- Opening Delimiter -

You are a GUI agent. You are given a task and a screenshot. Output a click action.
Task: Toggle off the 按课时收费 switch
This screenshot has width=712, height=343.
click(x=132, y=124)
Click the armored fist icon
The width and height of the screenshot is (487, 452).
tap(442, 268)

- Closing Delimiter -

▶ EXERCISE DESCRIPTION
Retype the records in their entirety, matching each one exactly.

▶ OUTPUT
You are a GUI agent. You are given a task and a screenshot. Output a click action.
Task: Toggle off the 按课时收费 switch
This screenshot has width=712, height=343.
click(x=132, y=124)
Click the armored fist icon
The width and height of the screenshot is (487, 452).
tap(442, 268)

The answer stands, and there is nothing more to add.